** YOUR TASK **
Set the pictures aside and transcribe exactly the lines from the one containing "You are a computer-use" through the final line of the records.

** DATA FOR ANALYSIS **
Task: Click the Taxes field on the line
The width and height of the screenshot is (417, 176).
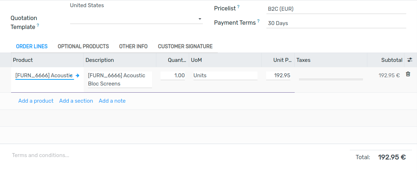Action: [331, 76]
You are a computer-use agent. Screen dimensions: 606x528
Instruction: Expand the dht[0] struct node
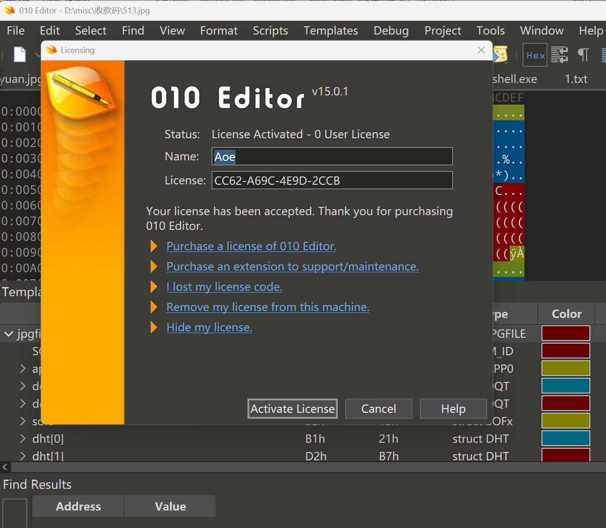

** COMPLETED EXERCISE **
You are a computer-use agent. Screen dimensions: 606x528
Instruction: Expand the dht[0] struct node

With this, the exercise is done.